Though Han has received many caring phone calls since he posted the fliers, he has not found anyone who wants to adopt him — though there was one close call. Han said that a few weeks ago, one man came forward expressing interest, but the man’s family apparently did not consent to the adoption, and the two have since fallen out of touch.
Han also said he’d checked out nursing homes — and even tried out some — but didn’t like what he saw. At one place, he complained, the food portions were miserable: just a sliver of meat and a bowl of soup with lettuce leaves in it. “Some nursing homes are only concerned with taking money, but not with taking care [of residents],” Han told Beijing Youth Daily.
The story has sparked debate among Chinese netizens, including anger from some who hold Han’s family responsible for the old man’s situation. “The two sons don’t take care of the old man,” wrote one reader on popular news portal Sohu. “This is a consequence of modern education — [China’s] 5,000-year-old civilization has been destroyed in the contemporary era.”

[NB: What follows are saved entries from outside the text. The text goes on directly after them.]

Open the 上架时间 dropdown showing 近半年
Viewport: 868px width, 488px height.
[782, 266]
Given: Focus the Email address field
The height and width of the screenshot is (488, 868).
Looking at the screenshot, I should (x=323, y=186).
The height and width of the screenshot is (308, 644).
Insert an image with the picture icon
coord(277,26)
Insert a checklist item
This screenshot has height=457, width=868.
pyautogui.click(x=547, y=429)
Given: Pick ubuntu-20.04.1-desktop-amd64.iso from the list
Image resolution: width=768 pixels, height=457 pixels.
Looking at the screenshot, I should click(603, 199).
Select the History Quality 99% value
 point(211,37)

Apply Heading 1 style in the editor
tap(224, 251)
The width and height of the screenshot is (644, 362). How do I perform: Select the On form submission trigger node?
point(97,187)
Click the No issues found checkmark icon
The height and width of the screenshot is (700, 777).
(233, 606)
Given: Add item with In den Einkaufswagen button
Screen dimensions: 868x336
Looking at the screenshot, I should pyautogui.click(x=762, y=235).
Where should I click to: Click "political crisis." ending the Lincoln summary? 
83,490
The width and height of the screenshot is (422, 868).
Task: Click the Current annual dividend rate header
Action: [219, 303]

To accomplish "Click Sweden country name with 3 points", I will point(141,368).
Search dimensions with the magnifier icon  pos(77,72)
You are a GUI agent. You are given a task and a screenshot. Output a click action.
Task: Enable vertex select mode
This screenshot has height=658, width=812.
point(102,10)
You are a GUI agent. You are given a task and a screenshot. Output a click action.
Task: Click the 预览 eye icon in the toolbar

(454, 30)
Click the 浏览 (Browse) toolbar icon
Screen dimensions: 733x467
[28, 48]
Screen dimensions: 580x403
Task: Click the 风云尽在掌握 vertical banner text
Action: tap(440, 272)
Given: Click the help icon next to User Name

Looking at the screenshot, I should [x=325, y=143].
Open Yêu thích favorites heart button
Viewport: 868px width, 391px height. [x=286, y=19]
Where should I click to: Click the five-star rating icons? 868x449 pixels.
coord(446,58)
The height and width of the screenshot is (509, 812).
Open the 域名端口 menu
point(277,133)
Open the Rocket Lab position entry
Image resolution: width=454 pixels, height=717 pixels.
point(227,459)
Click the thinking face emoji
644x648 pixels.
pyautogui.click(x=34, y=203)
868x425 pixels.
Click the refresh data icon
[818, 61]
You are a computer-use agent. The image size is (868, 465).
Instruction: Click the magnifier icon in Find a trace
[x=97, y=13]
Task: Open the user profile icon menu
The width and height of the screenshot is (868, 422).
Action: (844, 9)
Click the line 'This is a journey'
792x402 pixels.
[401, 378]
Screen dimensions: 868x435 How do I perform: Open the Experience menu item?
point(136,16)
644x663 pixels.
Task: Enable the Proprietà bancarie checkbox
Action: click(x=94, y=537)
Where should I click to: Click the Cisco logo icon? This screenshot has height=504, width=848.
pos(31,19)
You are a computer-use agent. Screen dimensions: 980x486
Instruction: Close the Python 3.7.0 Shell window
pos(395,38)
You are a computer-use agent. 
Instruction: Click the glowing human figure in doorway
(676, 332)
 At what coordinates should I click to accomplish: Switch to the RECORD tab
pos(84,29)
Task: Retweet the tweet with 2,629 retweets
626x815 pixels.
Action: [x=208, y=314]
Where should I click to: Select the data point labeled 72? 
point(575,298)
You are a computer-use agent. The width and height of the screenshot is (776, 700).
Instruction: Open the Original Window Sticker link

Still others said Han’s dilemma was just another sign of the times. “In an aging society, this phenomenon will be seen more frequently,” wrote one user on microblogging platform Weibo.
Elderly adoptions appear to be legally valid. According to Zhou Hao, a lawyer at W&H Law Firm in Beijing, a contract can be drawn up so that the adopter would be responsible for taking care of the senior adoptee until his death, as well as for ensuring the subsequent burial. The adopter could also become eligible for inheritance rights.
Han told Beijing Youth Daily that he had been inspired by reports of another case where an elderly man offered his monthly pension in order to join a new family. “I thought this was nice, so I looked for adopters too,” Han said.